Georgeta Radulescu, Ian C. Gauld, Germina Ilas, John C. Wagner
Nuclear Technology | Volume 188 | Number 2 | November 2014 | Pages 154-171
Technical Paper | Fuel Cycle and Management | doi.org/10.13182/NT13-154
Articles are hosted by Taylor and Francis Online.
This paper describes a depletion code validation approach for criticality safety analysis using burnup credit for actinide and fission product nuclides in spent nuclear fuel (SNF) compositions. The technical basis for determining the uncertainties in the calculated nuclide concentrations is comparison of calculations to available measurements obtained from destructive radiochemical assay of SNF samples.

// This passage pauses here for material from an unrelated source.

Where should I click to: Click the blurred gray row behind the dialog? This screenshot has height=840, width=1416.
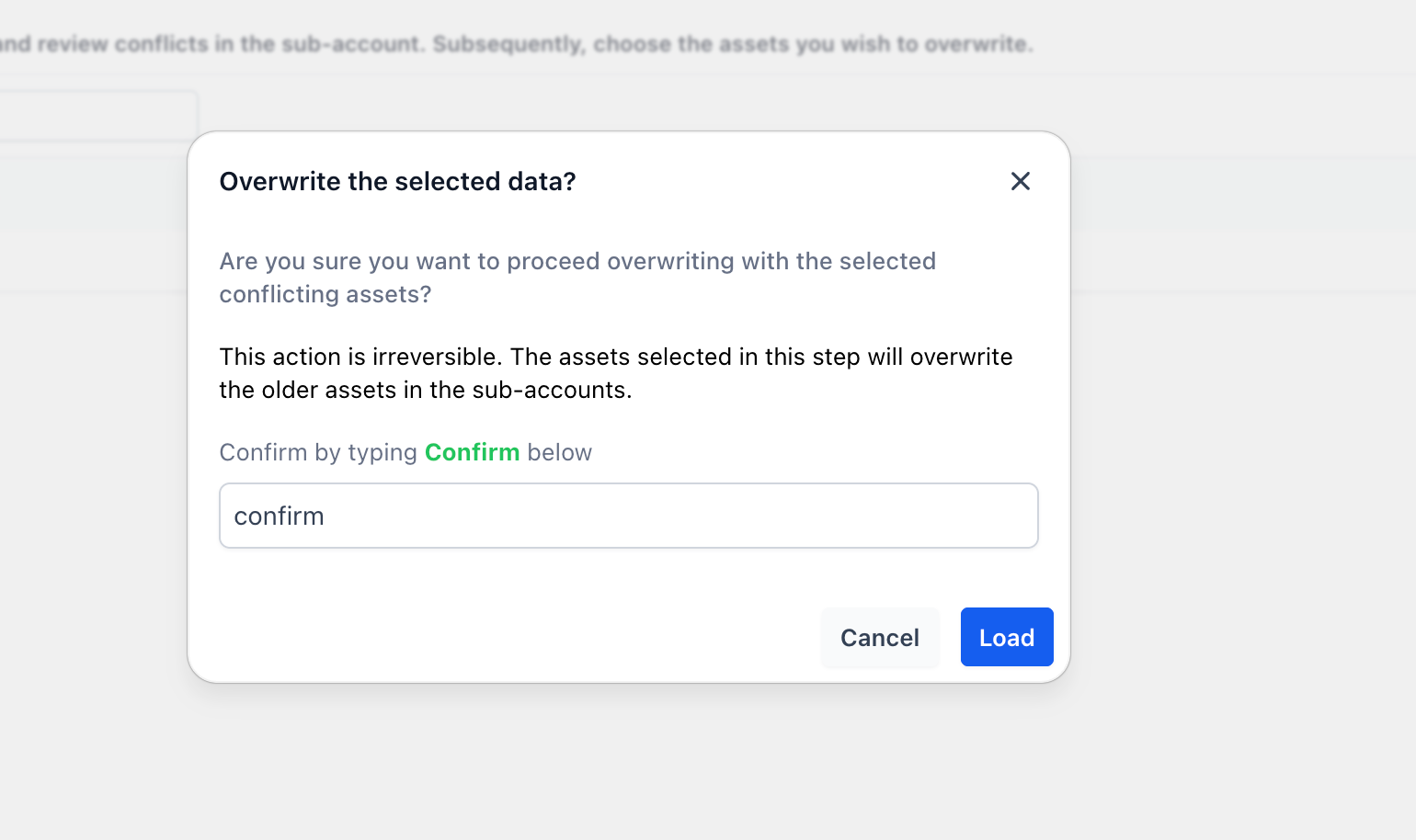[x=92, y=193]
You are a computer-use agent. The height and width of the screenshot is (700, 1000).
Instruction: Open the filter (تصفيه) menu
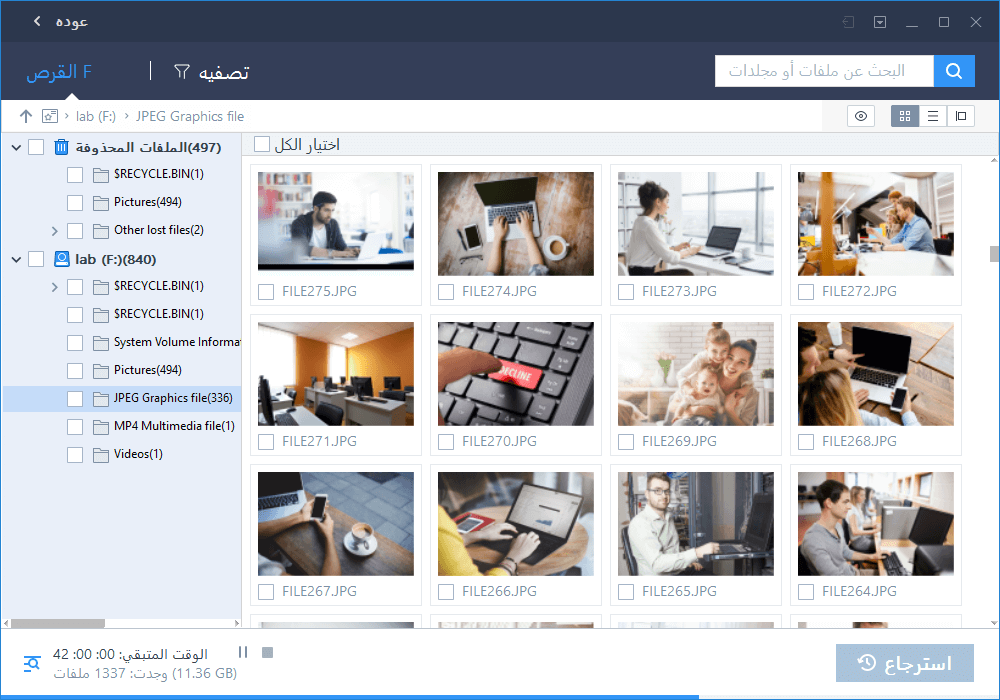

Probability distributions developed for the uncertainties in the calculated nuclide concentrations were applied to the SNF compositions of criticality safety analysis models by the use of a Monte Carlo uncertainty sampling method to determine bias and bias uncertainty in the effective neutron multiplication factor. Application of the Monte Carlo uncertainty sampling approach is demonstrated for representative criticality safety analysis models of pressurized water reactor spent fuel pool storage racks and transportation packages using burnup-dependent nuclide concentrations calculated with Standardized Computer Analyses for Licensing Evaluation (SCALE) 6.1 and the Evaluated Nuclear Data File/B (ENDF/B) Version VII nuclear data. The validation approach and results support a recent revision of the U.S. Nuclear Regulatory Commission Interim Staff Guidance (ISG)-8.